I was wheeled back  through the empty halls to Room 213 and  gently, with my help, eased  back
into my bed.   There was a  hint of daybreak out the window.  Perhaps around  4 a.m.  I actually
fell back to sleep. 


Some  time later Agnes awoke me…around  6.30 a.m. 

And a whole bunch  of  people began to assess me.   Heart.  Temperature.  Blood, of course.

Then in came my surgeon, Dr. Zilbert with a group of attendants.  He did not say much.
Took a look at my chest where he had poked  holes.   Assured himself  that recovery  was beginning.
I  said nothing really.  Only spoke as  hist team left .
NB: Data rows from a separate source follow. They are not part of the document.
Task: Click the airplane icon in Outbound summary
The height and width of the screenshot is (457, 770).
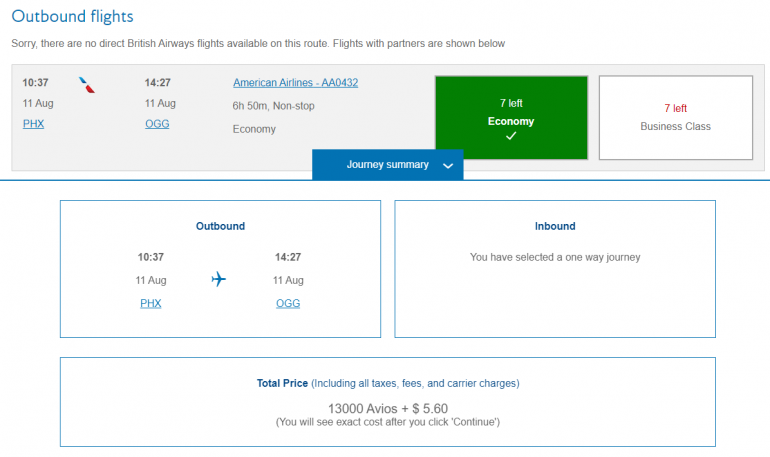Action: pyautogui.click(x=219, y=280)
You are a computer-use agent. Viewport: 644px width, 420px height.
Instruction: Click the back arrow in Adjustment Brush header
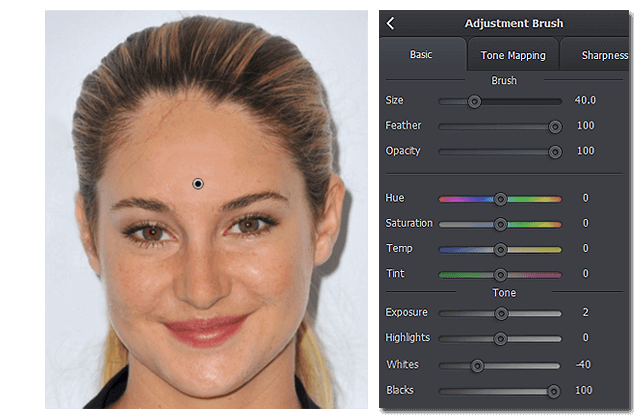(390, 23)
“Please thank the anaesthetist.   Breathing was seamless”
What a dumb thing to say to the man who  had  done the big job
of  removing my Gall Bladder.   He should have been thanked first.
Maybe I did thank  him  first.  Yes.  The visit was fast and super efficient.
Notes were made by one attendant.

I wondered if  they knew about the fool  I  had made of  myself down in Emergency.

Then  breakfast arrived.   liquid mostly.
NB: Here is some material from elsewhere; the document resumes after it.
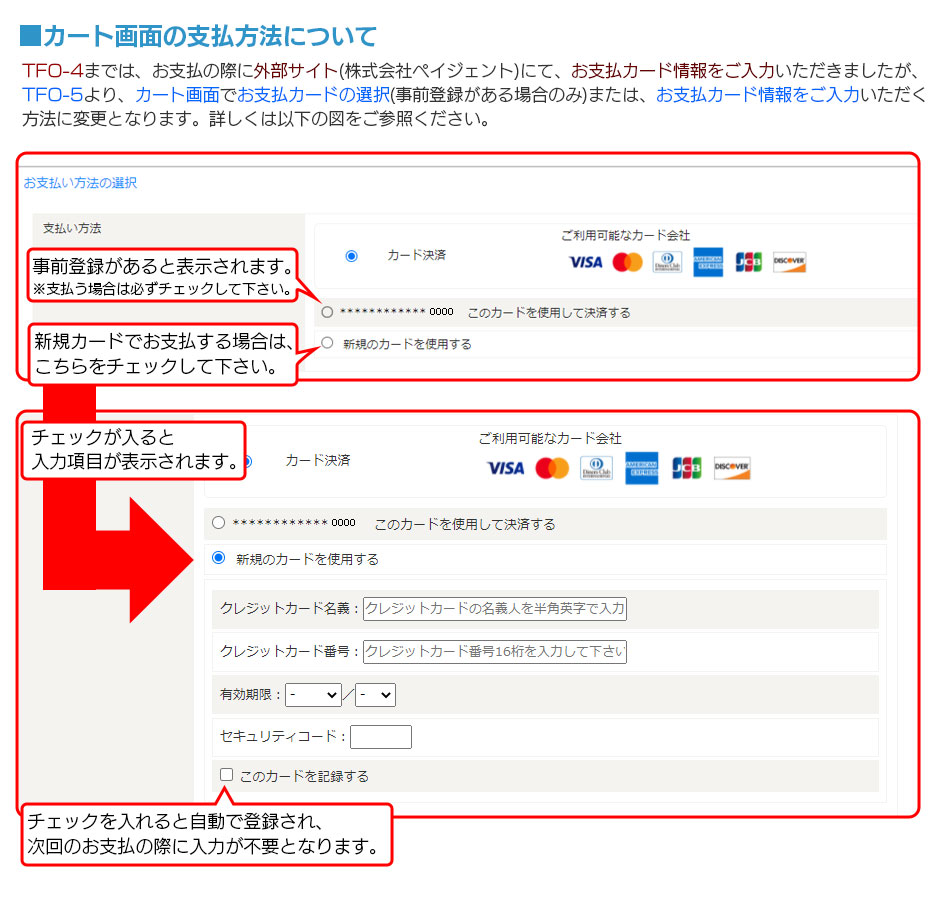Open the first 有効期限 dropdown
This screenshot has width=950, height=907.
coord(313,694)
Then came bath time.  Now that you might find amusing.  How can a bath be amusing?
Flash back to the anxiety  attack when  I was  jumping  around like a Jack in The Box and
many people were trying to hook me up  to the ECG.   They slapped the little stickers around
my upper body mostly but one  sticker wound up on my balls.  I did not know that until Agnes
arrived.

“These stickers have to come off, Alan.”
“Good”
( did not know one was attached to my balls.)
“This one may  be a little tricky.”
(And she yanked it off…wow!  Not because it hurt as much as
because it was embarrassing.)”
“Is  that sticker common?”
“Not  at all.   You  must have  been jumping around  a lot at the time.”
“Not proud of myself…but yes  I was jumping around.”

Then my bath.
“You wash  your face,I will do the rest of you.”
As I washed my face my cheerful  nurse washed the  rest of  my body…all
of it…it was done quickly…all  body parts,

AGNES … AND THE CRUCIAL TEST

“Have  you passed gas yet?”
“Yes.”   By Then I knew  that all body functions  had
to be operational before  recovery was  complete.
Farting  is important.

“Have you had a movement yet?”
Funny word  ‘movement’ but I  knew what she meant.
“No.  Bunged  up I think.”
“It will happen…when it does, do  not flush.  I want to see it.”
“How important?”
“Very important…means  body  is working…call me the
moment you have that movement.”
“It happened  between shifts so both Maria and Agnes arrived when 
I pressed the buzzier and stood saluting at the bathroom door.
“very good, Alan”  And  she flushed.

Many other things happened but this rather disgusting  incident was critical.
All my systems were working.  There was no blockage.  Just the thought of
a  blockage made me a bit queasy.

I was cleared to go home.   Called  Marjorie.  Slumped into the  wheelchair
and  Agness wheeled me to the hospital entrance  where Marjorie waited.

alan akeoch
July 28,2020”




P.S.  Why do I want this rather sorry behaviour  put in print?   Simple  answer.  I  am very

proud of  our hospital and its staff.   I thought maybe some readers  might even like to
see  the mask covered faces of FRONT LINERS  like  Agnes  and  Maria.